Alla scoperta dei grassi, i grandi accusati

I grassi sono sempre stati colpevolizzati per il ruolo che svolgono nella nostra alimentazione, ma ormai i nutrizionisti sono d’accordo nel ritenere che il problema principale dell’aumento di peso e dell’obesità non dipenda da esso, o meglio, lo zucchero gioca forse un ruolo più importante e più complesso. Anche perché molti grassi in verità hanno proprietà benefiche di cui il nostro corpo ha bisogno. E non è la dicitura “zero grassi” che ci fa dimagrire, ma quella “zero zuccheri”.

La convinzione che solo il grasso di carne in eccesso faccia male, dipende più dalle cattive abitudini e dalla cottura. In verità nella nostra alimentazione sono molto presenti i grassi vegetali. Essi sono contenuti principalmente nel seme. I più importanti grassi vegetali sono il burro di cacao, il burro e l’olio di cocco, l’olio di palma, l’olio di oliva, l’olio di semi estratto da varie piante, come le mandorle, l’arachide, la soia, il girasole, il sesamo, la colza, il lino o il mais e che rientrano nel novero degli oli grassi.
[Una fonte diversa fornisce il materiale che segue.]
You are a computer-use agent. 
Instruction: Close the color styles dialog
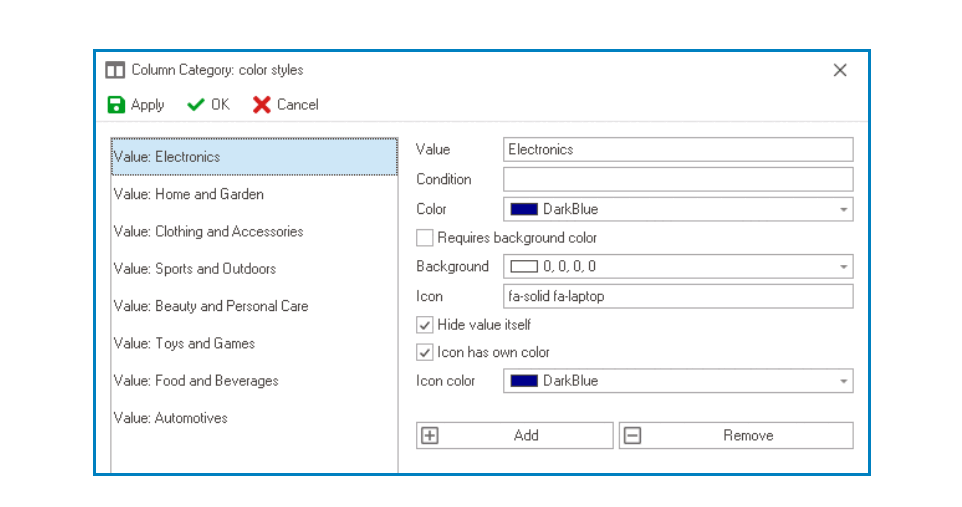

L’estrazione vera e propria è generalmente preceduta da una serie di operazioni preliminari come la depurazione, il lavaggio, la macinazione o l’essiccamento, dipende dai casi. Una seconda metodica di estrazione si applica a oli di maggior pregio, come l’olio di oliva, e consiste nel sistema a pressione. Normalmente si dice che bisogna evitare di friggere con gli oli di semi e invece procedere con l’olio di oliva. La verità è che bisognerebbe friggere poco per due motivi: perché la frittura se non fatta in modo perfetto porta alla bruciatura dell’olio, che sviluppa allora delle sostanza nocive. In secondo luogo perché spesso si friggono delle sostanze impanate, che contengono un eccesso di carboidrati (ad esempio le patate contengono molto amido), aumentando di molto il contenuto calorico. Due cucchiai di olio d’oliva sono assolutamente consigliati al giorno, perché contengono acidi come omega-3 e omega-6 molto utili nella dieta. Per lo stesso motivo alimenti come il pesce e le noci vengono consigliati, nonostante siano ricchi di oli.

Proprio i pesci producono il grasso animale. I grassi di questo tipo vengono ottenuti quanto da animali terrestri, quanto da animali marini. I primi sono quasi interamente prodotti dalla lavorazione del maiale, degli ovini e dei bovini. Comprendono il classico burro da cucino, ottenuto da latte di pecora e di vacca, i cui trigliceridi si caratterizzano per la presenza di acidi grassi ad alta saturazione. I grassi non da latte vengono usati come “riserva”, il caso più conosciuto è quello dello strutto del maiale e del sego da bovini e ovini. Contengono elevate quantità di acidi grassi saturi e quindi vengono considerati molto nocivi per la dieta. Al contrario, tutti i grassi estratti dai pesci sono caratterizzati da un basso livello di saturazione. In particolare introdurre nella dieta i piccoli pesci come il salmone, le aringhe, le acciughe apporta i tradizionali benefici che derivano quasi tutti dalla presenza di grosse concentrazioni di Omega-3. La ricchezza in vitamina A e D dell’olio di fegato di pesce è nota: esso viene estratto dal tonno e principalmente dal merluzzo.